Healthy eating through 2016

Last year, we pitched an article for B Positive on Healthy eating through 2015. It’s been a whole year but unsurprisingly enough, the strategies and tips are as applicable as you prep for 2016 as they were last year around this time. Read on:

Yes, it’s that month of the year again. There’s vanity all around us and if my clients didn’t know me any better, I too would be getting badgering calls like most nutritionists this time of the year pleading ways to magically fit a smaller dress size. Luckily for me, I don’t have to conceal scorn toward such ideologies.

And as you, my beloved reader, get past this month and onto the next year, you too will be faced with similar conundrums. Should you starve a few days? Should you do a ‘liver cleanse’ start of the year given how much you strained your liver New Year’s eve? Should you vow to make it to those slimming steam sessions? Before you make decisions, it is important that in your arsenal, at the very least, you have the right kind of information.

I stumbled upon an interesting metaphor which stated that New Year resolutions are like babies; easy to make but difficult to maintain. That metaphor, unlike your outfit, fits. I joke of course. However, in the interest of ensuring that you’re healthy all through 2015 and not just for the first 27 days, below is a collection of 7 handy-dandy tips to add to your toolkit:

*Spoiler alert: Liver cleanses, detoxes, starvation, restriction, limitation and other temp. fixes aren’t part of the list.*

1. Slow and steady-Alcohol and Food

If you really want to start the year with your forehead in your palms healing the queen mother of all hangovers, suit yourself. All I am saying is that if you sip your alcohol slowly through the night, you’ll have the last laugh (both at the party and the next day).

Along similar lines, eat small snacks which you space out through the night instead of overeating all at once. Trust me, your stomach will thank you the next day (well, it will thank you immediately but you’ll only really be able to appreciate it’s worth the next day).

2. Realistic goals

One of the non-negotiable rules I have with my clients is that he/she is not allowed to say, think or believe that he/she is ‘on a diet.’ The minute you say you’re on a diet, you automatically imply that this isn’t a long-term solution and that you intend to go ‘off the diet’ at some point.

Your goal is to be healthier and fitter than you were yesterday and find ways to make that happen for yourself, not to starve/limit/restrict and be miserable in the bargain.

3. Consistency

“No one’s ever achieved financial fitness with a January resolution that’s abandoned by February.”–Suze Orman

We don’t abandon our financial fitness in a month because we never see that as an option. If we need to, we re-strategize and we constantly aspire to do better. There’s no reason why it should be any different with your health goals.

If you realize in a month that your goals may have been too unrealistic, you re-evaluate and tweak them as opposed to abandoning them completely.

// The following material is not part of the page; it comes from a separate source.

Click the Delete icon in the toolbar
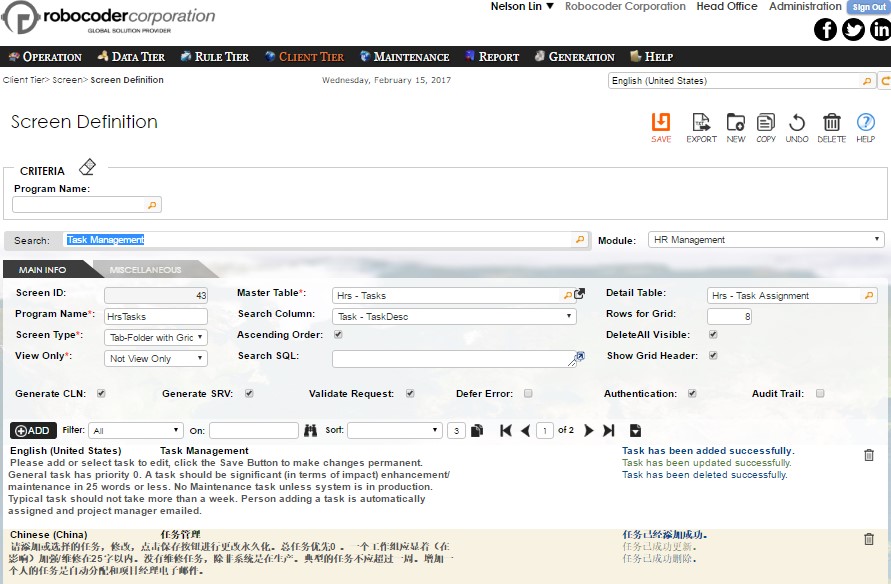This screenshot has height=584, width=891. click(831, 122)
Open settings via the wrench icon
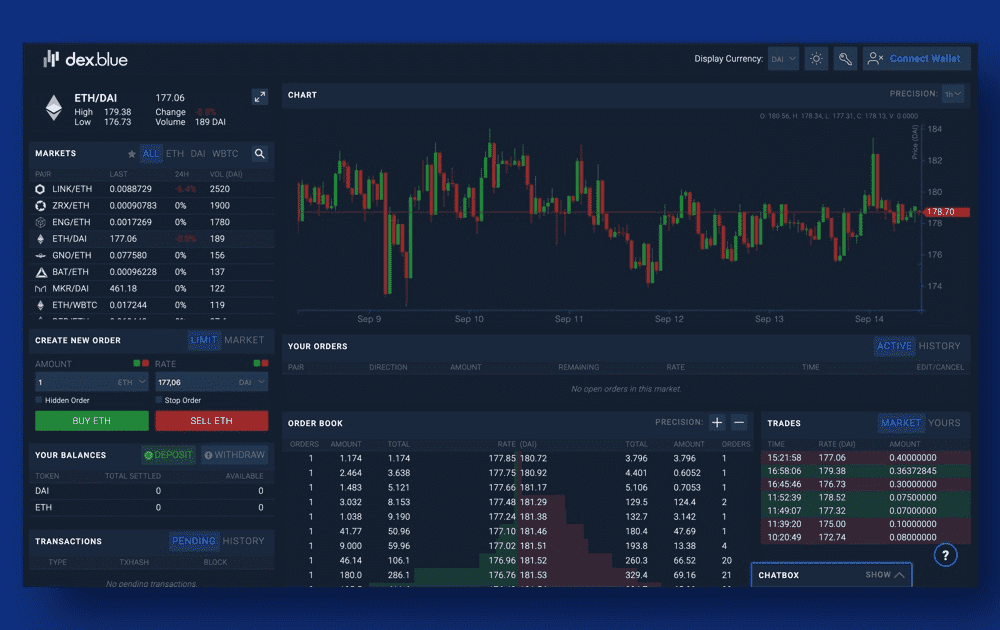Viewport: 1000px width, 630px height. 845,58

4. Focus on doing, not being

You have control over what you can do and that is what you should seek to achieve. For instance:

‘Do X amount of workouts each week’ ✔ |   ‘Lose inches’ X
‘Eat 2 fruits a day’ ✔ | ‘Be thin’ X
‘Eat homemade meals X times a week’ ✔ | ‘Fit into X pair of clothing’ X

Resolve to be a doer, an executer and what you do will eventually impact who you are anyway.

5. Be smart

Many organizations will try and sell you gimmicks and quick-fixes under the pretext of New Year deals. Please be smarter and more evolved and above all of that. They are playing on your insecurities and if you haven’t seen that already, it’s time that you do.

6. Stop with the clichés

Stop being a cliché who says—I will wake up tomorrow morning for a workout and end up snoozing each day. Start with evening workouts if that’s the more plausible option for you and transition to mornings once you’ve experienced the endorphin release and happiness that comes post-workout. Re-living that each night should help you wake up the next day.

7. Seek professional help

There’s no shame in seeking professional help. In fact, it’s quite the trend now. Think of it as an investment toward your long-term good health. A trained exercise professional to monitor your form, to identify when to push you versus when to let you be and a qualified health professional to guide you with your meals and find foods which fit the parameters of your lifestyle might be just what you need to get your life back on track.

There’s a superstition which goes that how you commence your year is what you’ll end up doing all year. So set the right tone at the start of the year itself and at the end of next year, you won’t find yourself caught in the same rut all over again.